Für die EVG ist klar: Ohne mehr Güter auf der Schiene funktioniert die Verkehrswende nicht. Der Schienengüterverkehr (SGV) muss auch künftig ein wichtiger Baustein einer klimafreundlichen Verkehrspolitik sein. Im Rahmen eines Parlamentarischen Frühstücks nutzte die EVG die Möglichkeit, mit Fachpolitiker:innen zu diskutieren, welche Rahmenbedingungen hierfür geschaffen werden müssen.
Ein Güterzug ersetzt 52 Lkw – mit diesem beeindruckenden Vergleich zeigte der EVG-Vorsitzende Martin Burkert in seinem Eingangsstatement die Bedeutung des SGV auf. Er ist nicht nur elementar wichtig für die Aufrechterhaltung der Lieferketten – allein die Stahlindustrie wickelt 50 % ihrer Zu- und Abtransporte über die Schiene ab. Auch für das Gemeinwohl – Stichwort Klimaschutz – spielt der SGV eine wichtige Rolle. Es habe bereits wirkungsvolle Maßnahmen gegeben – „aber es muss noch mehr kommen, denn die Infrastruktur altert.
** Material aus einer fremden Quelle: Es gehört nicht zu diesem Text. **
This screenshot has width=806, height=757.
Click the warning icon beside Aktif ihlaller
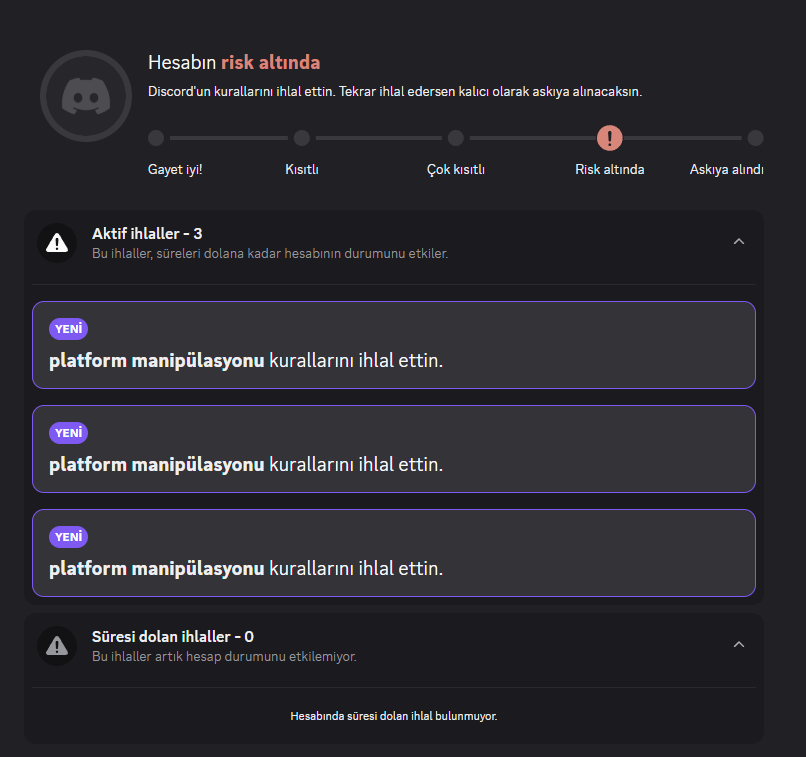click(x=57, y=243)
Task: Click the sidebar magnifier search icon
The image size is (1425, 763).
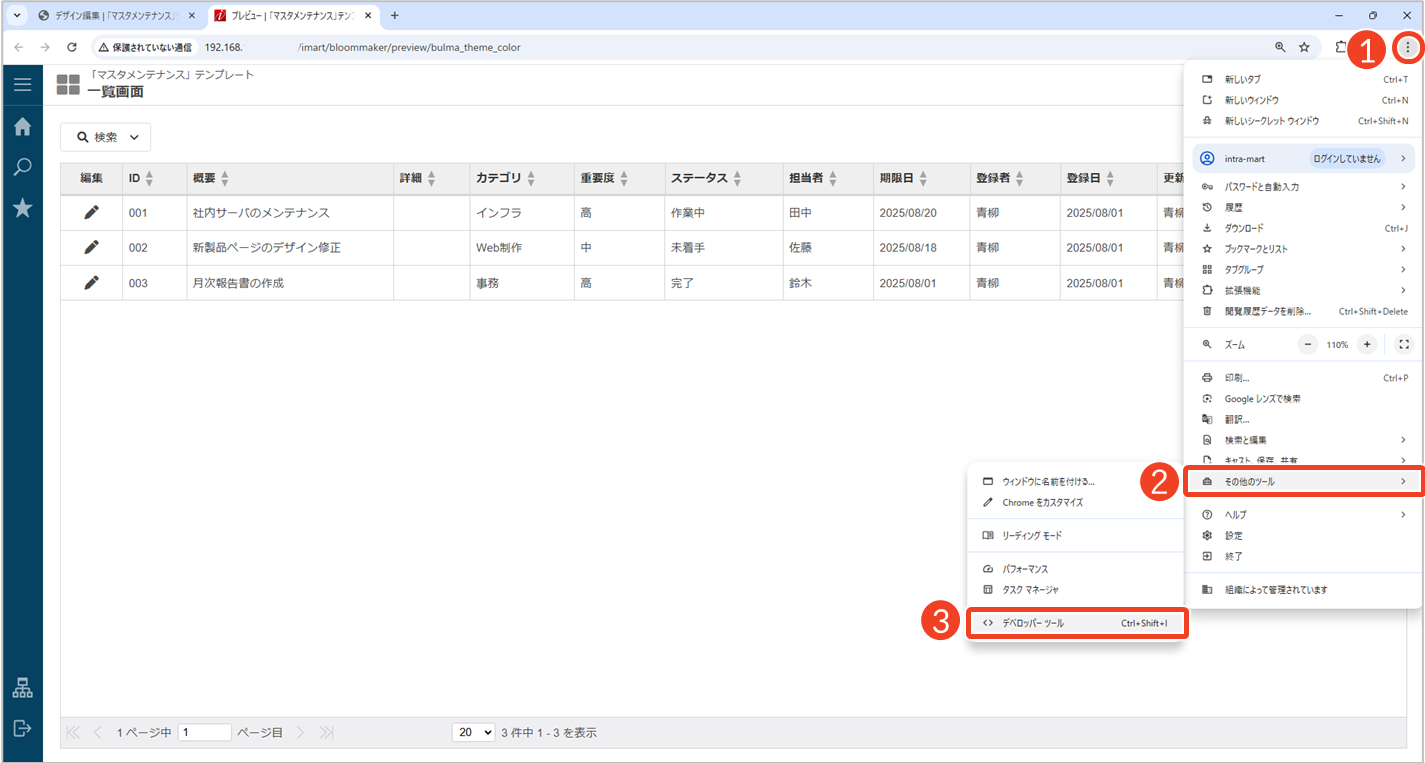Action: 22,167
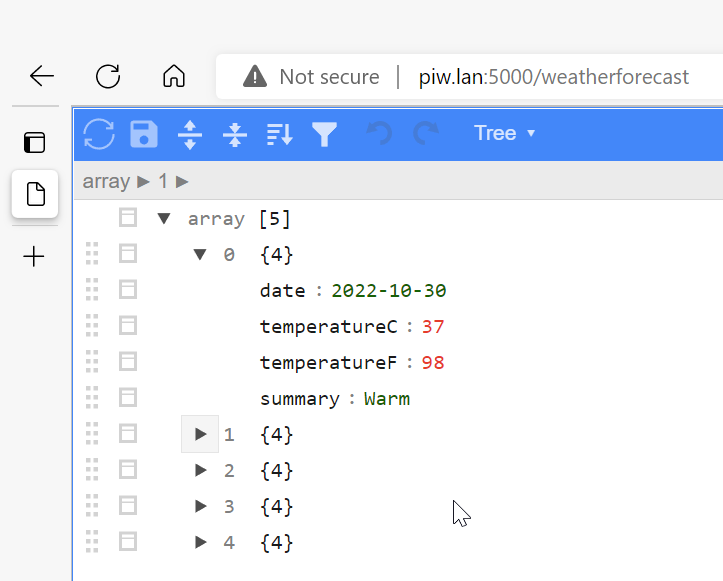Open the sort contents tool
Viewport: 723px width, 581px height.
(x=279, y=134)
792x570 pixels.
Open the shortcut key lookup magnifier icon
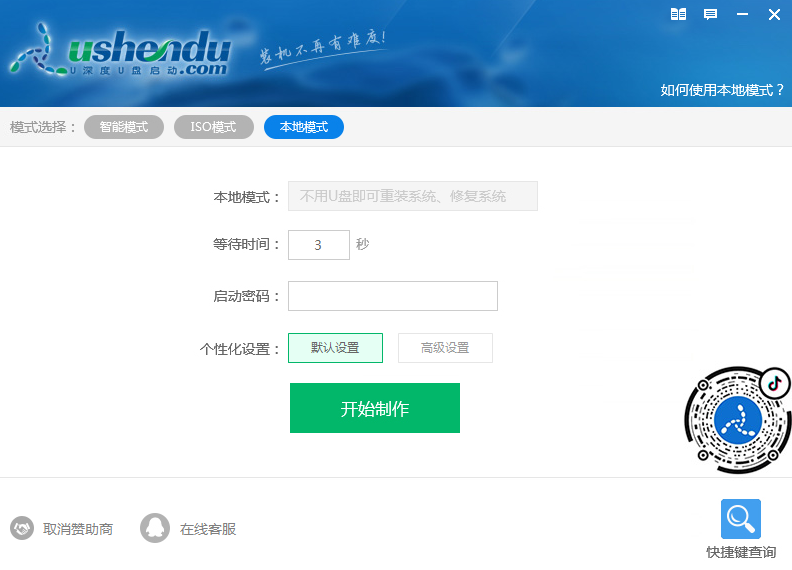pos(740,519)
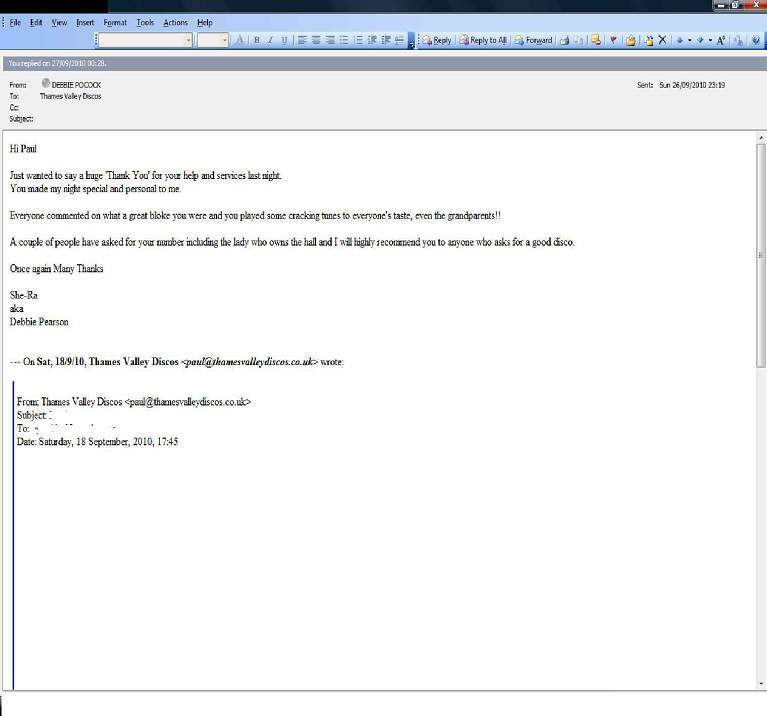Click sender name DEBBIE POCOCK
The image size is (767, 716).
point(76,85)
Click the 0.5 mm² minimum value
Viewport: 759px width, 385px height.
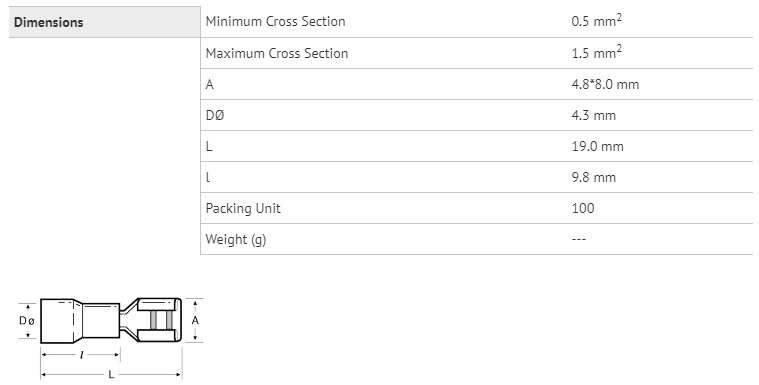tap(596, 21)
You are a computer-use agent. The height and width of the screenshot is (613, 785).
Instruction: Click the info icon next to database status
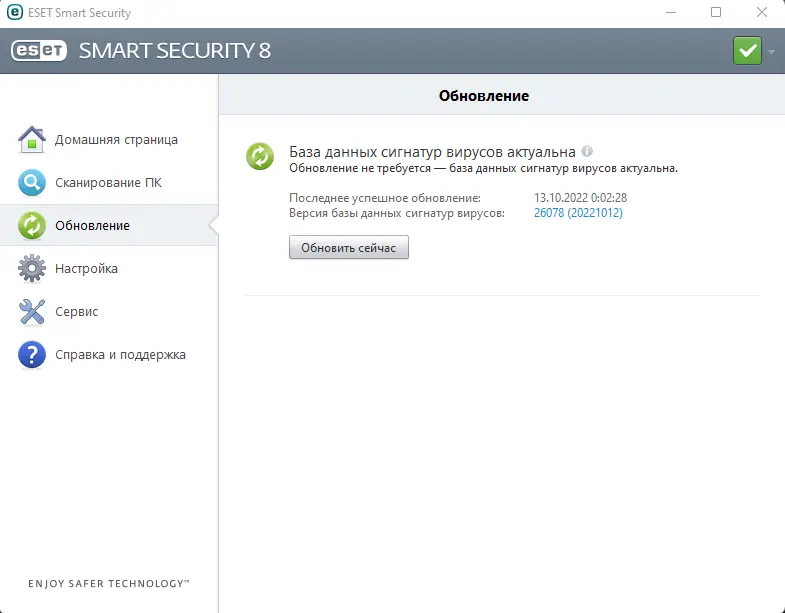[x=587, y=152]
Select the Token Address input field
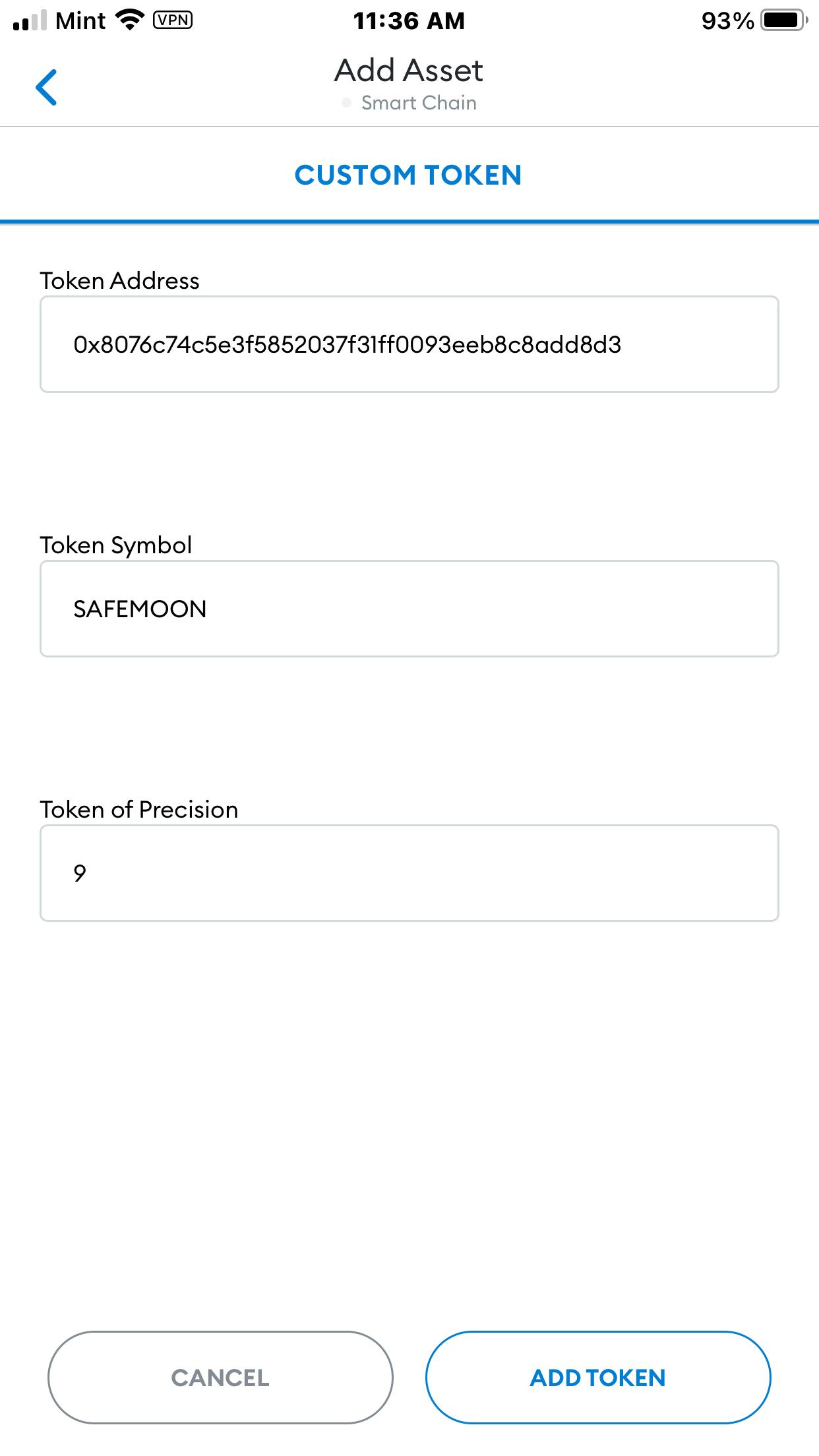 (x=409, y=345)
Dass zusätzliche 45 Milliarden Euro bis zum Jahr 2027 für die Schiene angekündigt sind, ist gut und richtig. Aber davon ist bisher nur die Hälfte gegenfinanziert. Wir sind gespannt auf die Vorschläge der Haushaltspolitiker:innen.“
Ein Güterzug ersetzt 52 Lkw.
Ein Schlüssel für die Zukunftsperspektive des Schienengüterverkehrs ist der Einzelwagenverkehr. Jörg Hensel, Vorsitzender des Gesamtbetriebsrates von DB Cargo, zeichnete ein düsteres Szenario für den Fall, dass DB Cargo sich mangels positiver Rahmenbedingungen weitgehend aus dem Einzelwagenverkehr zurückziehen würde. „Die Folge wären mehr als 40.000 zusätzliche Lkw-Fahrten am Tag bedeuten. Die deutschen Autobahnen würden damit zum größten Lkw-Parkplatz Europas werden.“
Damit, so Hensel, „verschlechtern sich unsere Chancen, die Klimaziele zu erreichen; wir belasten unsere Autobahnen, außerdem wären 10.000 Arbeitsplätze bedroht – nicht nur bei Cargo, sondern auch bei Dritt-EVU und in der Infrastruktur.“ Jörg Hensel betonte, dass er als GBR-Vorsitzender nicht nur für DB Cargo spreche. „Die Güterbahnen in Deutschland sind nicht nur Konkurrenten, sondern wir kämpfen auch gemeinsam für das System Schienengüterverkehr.“ Und für dieses ist die Digitale Automatische Kupplung (DAK) ein wichtiges Instrument, um schneller und produktiver zu werden. Allerdings koste die Einführung der DAK bis 2030 jährlich 375 Millionen Euro. „Die müssen gestemmt werden und dafür brauchen wir Unterstützung."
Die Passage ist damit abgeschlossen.